Belge alıntısı =
+===+
Emsal Mahkeme Kararı İstanbul Anadolu 2. Asliye Ticaret Mahkemesi 2017/843 E. 2018/584 K. 22.05.2018 T.

Görüntülediğiniz mahkeme kararı kesinleşmiş bir karardır.

T.C. İstanbul Anadolu 2. ASLİYE TİCARET MAHKEMESİ
ESAS NO : 2017/843 Esas
KARAR NO : 2018/584
DAVA : Alacak (Taşıma Sözleşmesi Kaynaklı)
DAVA TARİHİ : 01/08/2017
KARAR TARİHİ : 22/05/2018
Mahkememizde görülmekte olan Alacak (Taşıma Sözleşmesi Kaynaklı) davasının yapılan açık yargılaması sonunda,
GEREĞİ DÜŞÜNÜLDÜ:
Davacılar vekili dava dilekçesinde; Müvekkilinin internet üzerinden Travelgenio adli siteden gidiş ……. Hava Yolları olmak üzere 31/10/2016 tarihinde ……..’ ya gidiş-dönüş bileti aldığını, dönüş tarihi olan 07.05.2017 tarihinde Londra/Gatwick hava alanına geldiğinde …….. hava yollarına ait kontuarı bulamadığını, müşteri hizmetleriyle görüştüğünde ……… alanından yapılan ……. uçuşlarının iptal edildiği bilgisini aldığını, trenle yaklaşık 2 saat uzaklıktaki Stansteed hava alanında sefer olduğunun söylendiği, müvekkiline iptal konusunda bilgi verilmediğini, bunun üzerine aynı hava alanında birkaç saat sonra kalkacak olan Türk Hava Yollarına ait bir uçak bileti alarak Türkiye’ye döndüğünü, Türkiye’ ye döndüğünde bileti aldığı acente Travelgenio ve …… yetkilileri ile mail yoluyla yaptığı yazışmalarda ise ‘uçuş iptalinin mail yoluyla 08.02.2017 tarihinde bildirildiği, aynı mesajın yeniden gönderilmesinin istenmesine rağmen bilgilendirme mesajının gönderilmediğini, Müvekkilinin…….’ dan dönüş tarihinin 07.05.2017 olduğunu, seferin iptal edildiğinin bildirildiği tarihin ise şubat ayı olduğunu, normal şartlarda seferin iptali ile birlikte kredi kartına ücret iadesi yapılması gerektiğini, ücret iadesinin Türkiye’ye dönüş tarihinden sonra yapılan başvurular üzerine 19.05.2017 tarihinde kredi kartına aktarıldığını, ……. Hava Yollarının uçuş iptali durumunda AB çıkışlı yolcular için uygulaması gerekli prosedürü müvekkili hakkında uygulamadığını, davacı vekilinin 16.04.2018 tarihli beyan dilekçesi ile müvekkilinin kişisel sebeplerle seyahate çıktığını, bu nedenle müvekkilinin maddi manevi zarar gördüğünü, bu nedenlerle uğradıkları zararlar nedeniyle 1.000,00 TL manevi, 2.400,00 TL maddi tazminat olmak üzere toplam 3.400,00 TL tazminatın tahsiline karar verilmesini talep ve dava etmiştir.
+===+
Alıntılanan veriler =
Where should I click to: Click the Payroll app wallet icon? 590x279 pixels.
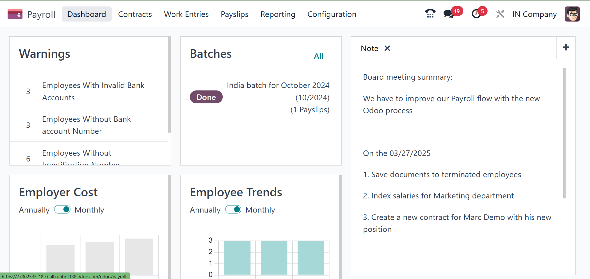[x=15, y=14]
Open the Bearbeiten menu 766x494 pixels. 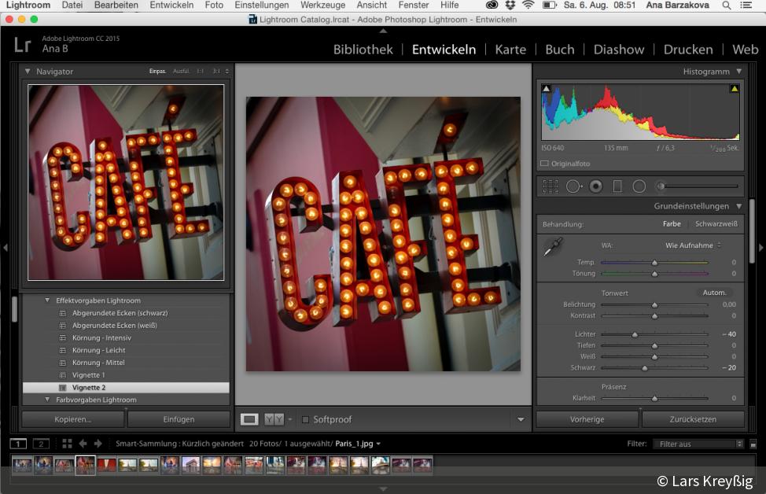[116, 5]
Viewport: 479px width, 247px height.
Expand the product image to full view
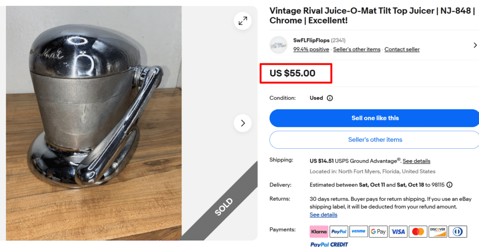[x=243, y=21]
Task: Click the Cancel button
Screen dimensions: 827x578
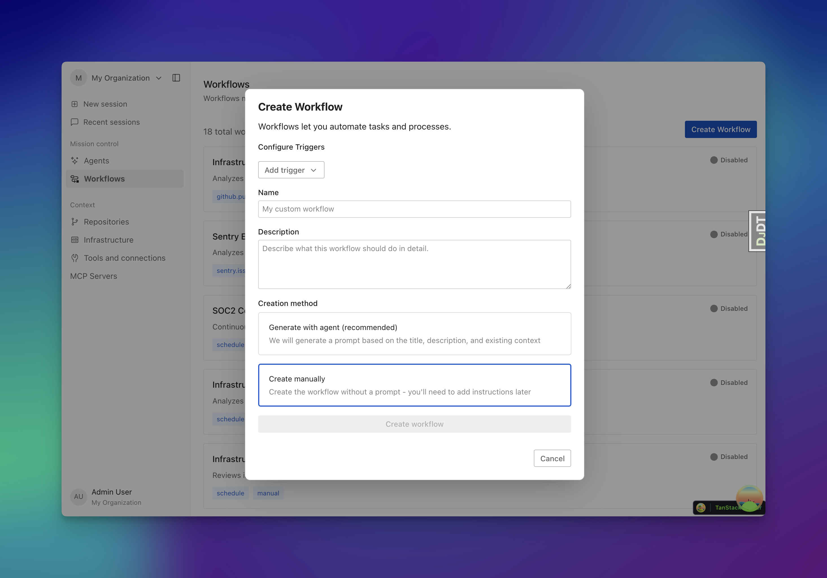Action: point(552,458)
+===+
Problemler ve görevler =
A. Mahkeme kararındaki "Görüntülediğiniz mahkeme kararı kesinleşmiş bir karardır." cümlesini İngilizceye çevirin.
B. Lütfen mahkeme kararının "Görüntülediğiniz mahkeme kararı" sözleriyle başlayıp "DAVA : Alacak (Taşıma Sözleşmesi Kaynaklı)" sözleri de dahil olmak üzere biten kısmını hiç değiştirmeden tekrarlayın.
Satırların mahkeme kararıyla hiçbir ilgisi yoktur.

Nihai yanıtlar =
A. The court decision you are viewing is a final decision.

B.
Görüntülediğiniz mahkeme kararı kesinleşmiş bir karardır.

T.C. İstanbul Anadolu 2. ASLİYE TİCARET MAHKEMESİ
ESAS NO : 2017/843 Esas
KARAR NO : 2018/584
DAVA : Alacak (Taşıma Sözleşmesi Kaynaklı)